Jhiri jhiri barse sawan, Barsan lagi, and Jhoola dhirey se jhulao are some of these songs that Bannerjee renders on stage in this season. The evocative lyrics presented with lot of emotion and a tinge of playfulness make these songs hugely popular with audiences.
Not just Uttar Pradesh, almost every region of India boasts of their own rain-melodies. Assamese singer Juthika Chowdhury, who is now based in Mumbai and doing musical shows (of largely Bollywood numbers), some of which exclusively feature popular monsoon numbers in sync with the season, recalls crooning the soulful, rhythmic Assamese song,
‘Boroshunor botorot Moina nuthe motorot,’ as a child. “The song is about a child who wants to be allowed to play outdoors in the rain.
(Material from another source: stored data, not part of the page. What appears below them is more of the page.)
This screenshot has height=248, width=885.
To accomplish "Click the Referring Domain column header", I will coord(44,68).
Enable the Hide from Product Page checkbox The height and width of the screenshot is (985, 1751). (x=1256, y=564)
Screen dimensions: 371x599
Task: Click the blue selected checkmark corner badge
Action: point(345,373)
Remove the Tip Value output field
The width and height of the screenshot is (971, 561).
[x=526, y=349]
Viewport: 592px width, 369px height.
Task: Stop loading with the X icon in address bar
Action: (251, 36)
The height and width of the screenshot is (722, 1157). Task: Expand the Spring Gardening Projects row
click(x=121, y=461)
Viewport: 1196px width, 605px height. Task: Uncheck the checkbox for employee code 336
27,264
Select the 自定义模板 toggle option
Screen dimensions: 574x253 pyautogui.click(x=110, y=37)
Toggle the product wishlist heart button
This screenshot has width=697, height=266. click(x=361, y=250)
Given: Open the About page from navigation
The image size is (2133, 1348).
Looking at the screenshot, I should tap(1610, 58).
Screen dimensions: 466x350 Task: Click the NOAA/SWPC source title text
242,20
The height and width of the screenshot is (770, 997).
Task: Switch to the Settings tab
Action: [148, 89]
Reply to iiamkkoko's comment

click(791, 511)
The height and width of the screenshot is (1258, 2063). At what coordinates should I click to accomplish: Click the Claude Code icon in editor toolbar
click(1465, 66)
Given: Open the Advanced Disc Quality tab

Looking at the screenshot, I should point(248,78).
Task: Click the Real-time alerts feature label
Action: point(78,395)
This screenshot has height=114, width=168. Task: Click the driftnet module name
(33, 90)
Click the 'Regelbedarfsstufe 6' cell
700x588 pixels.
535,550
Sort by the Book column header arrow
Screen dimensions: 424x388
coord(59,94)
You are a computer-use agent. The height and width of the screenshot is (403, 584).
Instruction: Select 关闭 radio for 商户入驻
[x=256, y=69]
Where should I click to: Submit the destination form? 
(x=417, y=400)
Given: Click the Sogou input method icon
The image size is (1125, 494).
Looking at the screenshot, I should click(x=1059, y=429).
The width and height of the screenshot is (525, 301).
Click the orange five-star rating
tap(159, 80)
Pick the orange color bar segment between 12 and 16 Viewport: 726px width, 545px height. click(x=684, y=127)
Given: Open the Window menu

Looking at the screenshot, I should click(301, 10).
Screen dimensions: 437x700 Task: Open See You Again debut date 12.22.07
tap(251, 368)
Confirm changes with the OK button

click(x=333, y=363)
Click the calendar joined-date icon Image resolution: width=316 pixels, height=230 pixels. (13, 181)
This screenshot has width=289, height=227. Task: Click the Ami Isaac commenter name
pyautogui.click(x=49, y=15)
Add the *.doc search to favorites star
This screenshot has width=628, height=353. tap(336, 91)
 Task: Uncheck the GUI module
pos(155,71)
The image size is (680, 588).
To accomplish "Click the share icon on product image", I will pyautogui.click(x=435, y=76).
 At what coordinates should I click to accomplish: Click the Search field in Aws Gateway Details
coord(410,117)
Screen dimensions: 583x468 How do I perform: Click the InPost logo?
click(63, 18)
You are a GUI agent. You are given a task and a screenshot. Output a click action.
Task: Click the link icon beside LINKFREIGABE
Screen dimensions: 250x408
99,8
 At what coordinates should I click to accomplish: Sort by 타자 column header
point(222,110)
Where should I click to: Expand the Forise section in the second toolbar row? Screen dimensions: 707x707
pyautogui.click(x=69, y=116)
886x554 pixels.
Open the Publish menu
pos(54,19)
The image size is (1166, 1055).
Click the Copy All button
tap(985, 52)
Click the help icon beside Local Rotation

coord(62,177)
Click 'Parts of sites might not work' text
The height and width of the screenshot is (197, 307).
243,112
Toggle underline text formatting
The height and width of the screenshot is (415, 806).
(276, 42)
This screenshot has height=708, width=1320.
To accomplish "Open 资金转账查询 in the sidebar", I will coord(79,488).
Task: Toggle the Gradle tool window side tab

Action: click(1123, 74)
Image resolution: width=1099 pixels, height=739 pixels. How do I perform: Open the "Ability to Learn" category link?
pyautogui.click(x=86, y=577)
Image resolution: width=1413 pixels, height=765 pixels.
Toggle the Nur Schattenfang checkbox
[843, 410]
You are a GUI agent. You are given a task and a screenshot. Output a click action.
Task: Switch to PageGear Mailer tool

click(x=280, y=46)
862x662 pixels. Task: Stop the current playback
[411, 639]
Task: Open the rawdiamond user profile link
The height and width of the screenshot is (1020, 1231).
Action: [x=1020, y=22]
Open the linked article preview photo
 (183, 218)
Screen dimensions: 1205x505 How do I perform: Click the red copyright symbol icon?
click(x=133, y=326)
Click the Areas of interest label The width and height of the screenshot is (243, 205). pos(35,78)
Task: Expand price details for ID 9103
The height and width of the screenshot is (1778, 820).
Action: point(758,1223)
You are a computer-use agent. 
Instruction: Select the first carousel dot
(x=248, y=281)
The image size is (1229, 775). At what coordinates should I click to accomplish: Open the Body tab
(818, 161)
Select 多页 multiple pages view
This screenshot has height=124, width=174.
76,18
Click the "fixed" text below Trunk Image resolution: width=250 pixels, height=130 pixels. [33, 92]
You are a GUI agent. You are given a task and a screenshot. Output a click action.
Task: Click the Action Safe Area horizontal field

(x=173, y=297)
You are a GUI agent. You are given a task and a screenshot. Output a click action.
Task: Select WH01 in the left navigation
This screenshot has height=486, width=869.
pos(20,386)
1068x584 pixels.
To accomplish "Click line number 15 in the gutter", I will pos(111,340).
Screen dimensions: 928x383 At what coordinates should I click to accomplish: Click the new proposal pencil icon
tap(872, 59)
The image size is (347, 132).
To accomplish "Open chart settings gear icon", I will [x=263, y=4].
It resonated well with me then.”
Talk rains and Nita Khajuria breaks into her childhood favourite Gujarati ditty, ‘Aav re varsad, ghebariyo parsaad, ooni ooni rotli ne karela nu shaak.’ Says Nita, “I remember thinking as a child that every day one has to make karela (bitter gourd) in the rains and my mother correcting me that was not so. Of course later I grasped that since karelas are found in abundance in this season, they found their way into the song.”
As for Bengal, thanks to Rabindranath Tagore, the state developed a tradition of celebrating the monsoons with special programmes called ‘Barshamangal.’ Tagore wrote and composed a literal treasure trove of melodies dwelling on different aspect of rains like Aaji jharo jharo mukhar badar diney (expresses the vague yearnings rains arouse), Aashad kotha hote aaj peli chada (the fury of first rains that sets nature dancing), and Emon dine taare bala jai (the keen desire to confess one’s love on this rain-darkened day). These are sung avidly to date, buttressed with other popular compositions like Aashad shraban mane na to mon.
Bengali, Bhojpuri, Marathi, Gujarati…the language and tunes in which the heart sings may be different, but sing it will, for we are a part of nature after all. So when the monsoons unleash their passion on the earth, how can the sensitive human heart remain silent?